►

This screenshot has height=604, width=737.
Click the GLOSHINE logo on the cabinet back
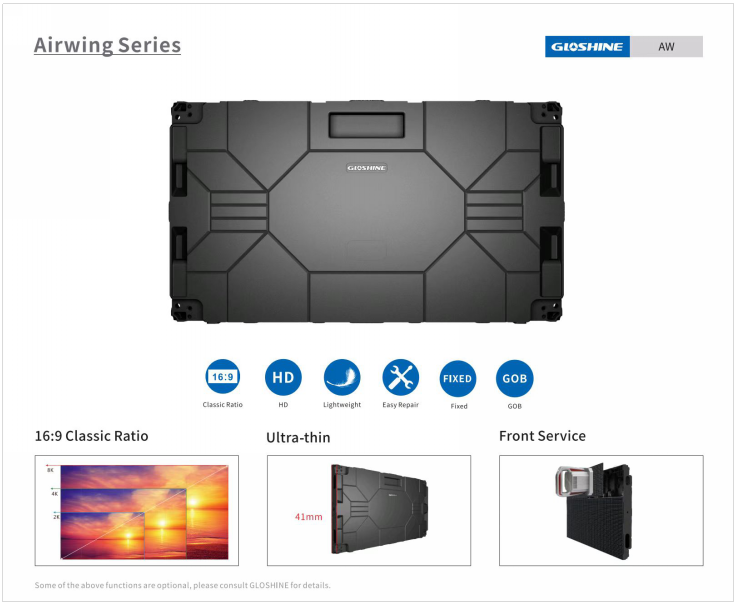[367, 168]
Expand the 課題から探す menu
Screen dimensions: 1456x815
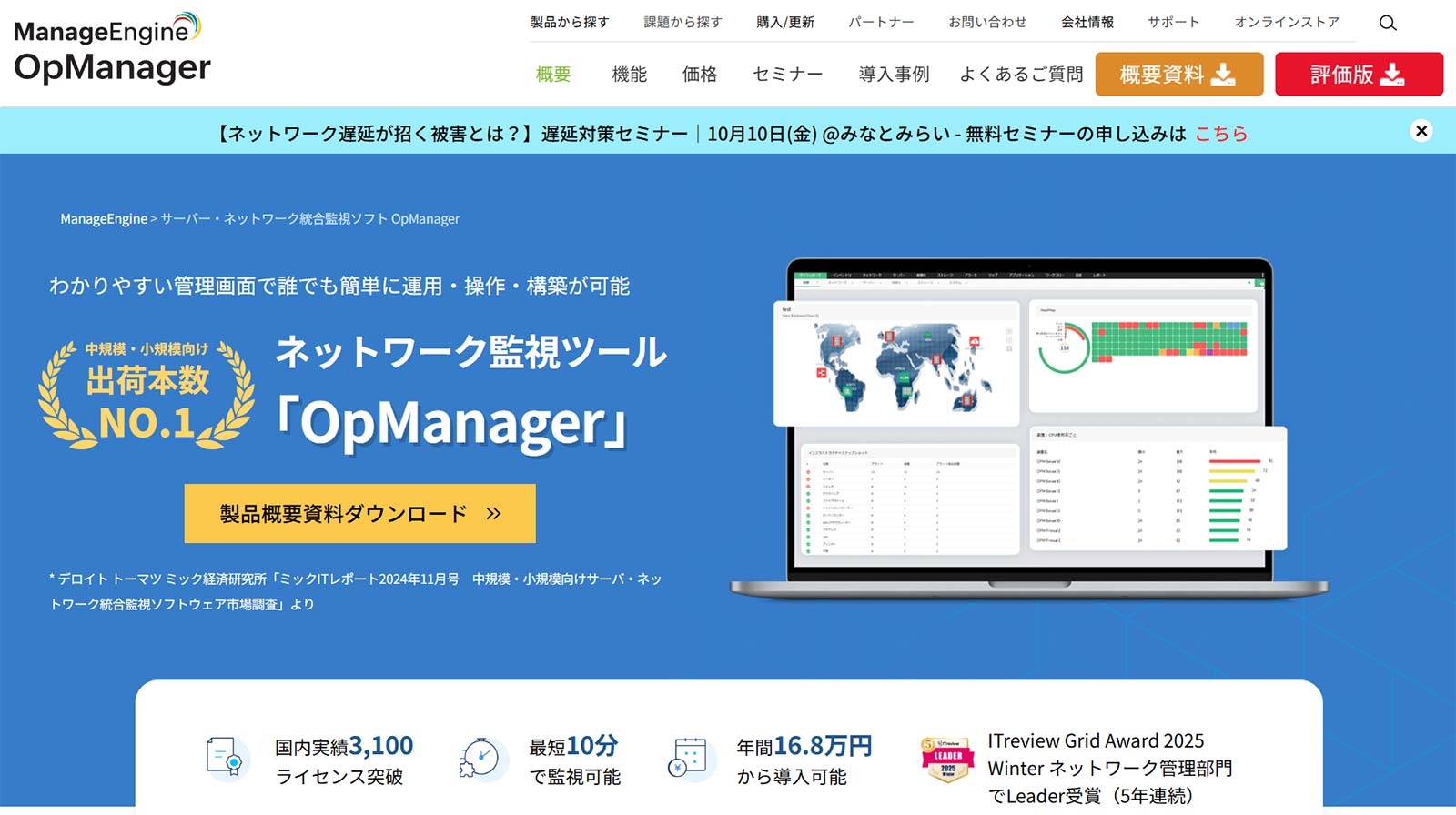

◄

— WORK ITEM —
Every line above should be returned exactly; the pictures stay out.

— TASK SOLUTION —
This screenshot has height=604, width=737.
Click the GLOSHINE logo on the cabinet back
[367, 168]
Expand the 課題から探す menu
Screen dimensions: 1456x815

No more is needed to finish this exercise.